* [What you are asked to do]:
Working from the records below, return word for word the line that contains "You are a computer-use" and each line after it, ending with the last. Skip all pictures.

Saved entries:
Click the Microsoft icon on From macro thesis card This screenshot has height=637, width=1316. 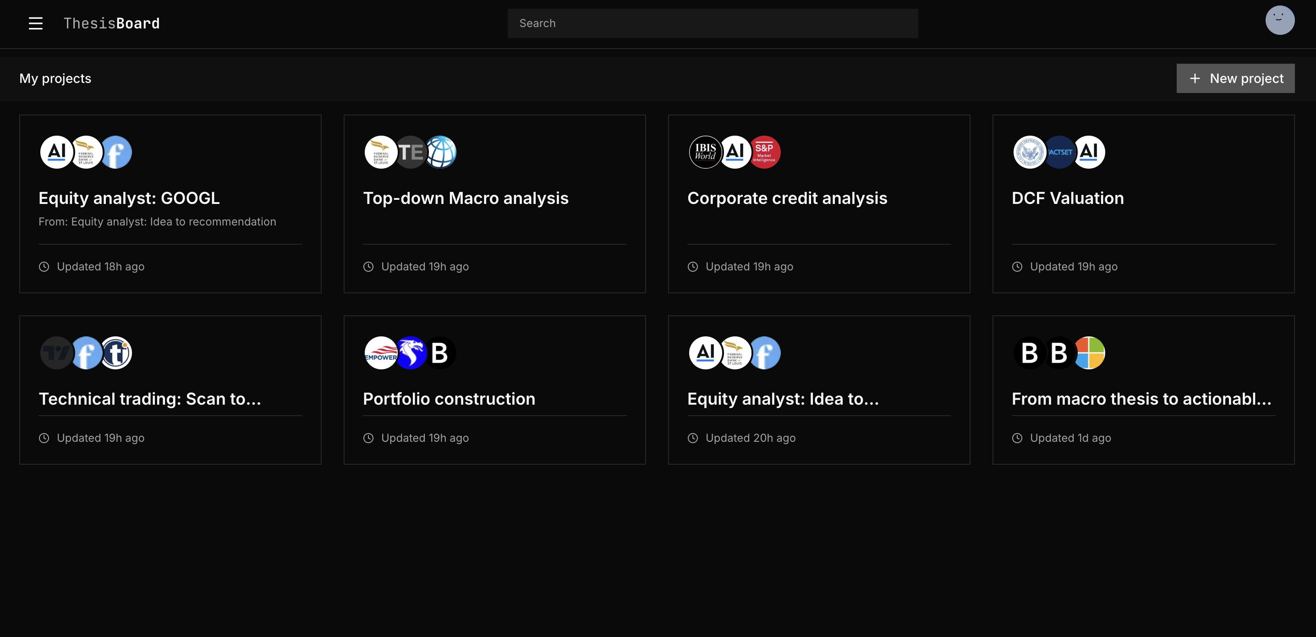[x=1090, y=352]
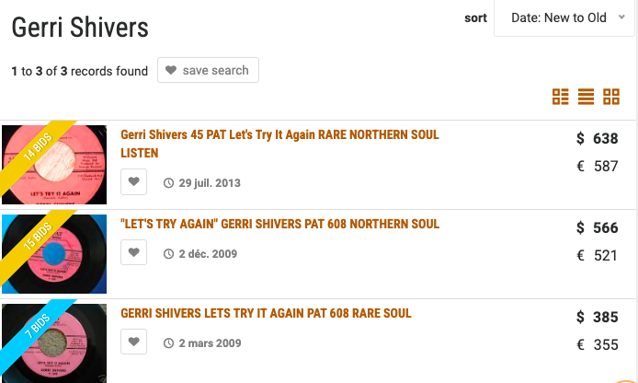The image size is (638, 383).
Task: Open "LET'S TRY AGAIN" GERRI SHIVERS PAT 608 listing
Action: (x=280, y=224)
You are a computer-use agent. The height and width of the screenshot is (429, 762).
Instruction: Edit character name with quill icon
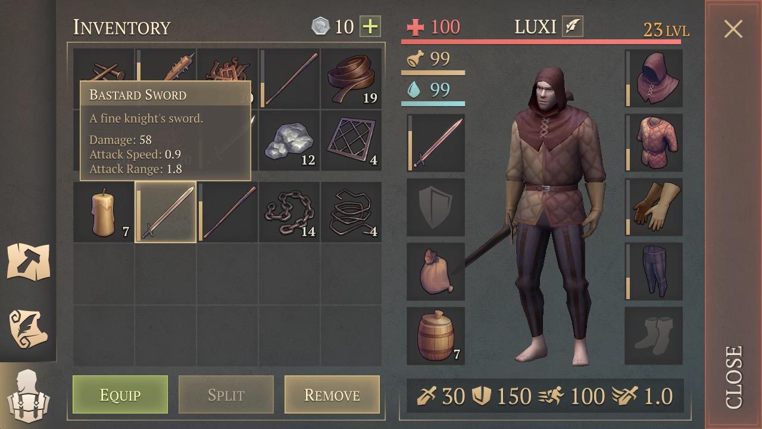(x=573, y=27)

* [Exercise response]:
You are a computer-use agent. The height and width of the screenshot is (429, 762).
Instruction: Edit character name with quill icon
(x=573, y=27)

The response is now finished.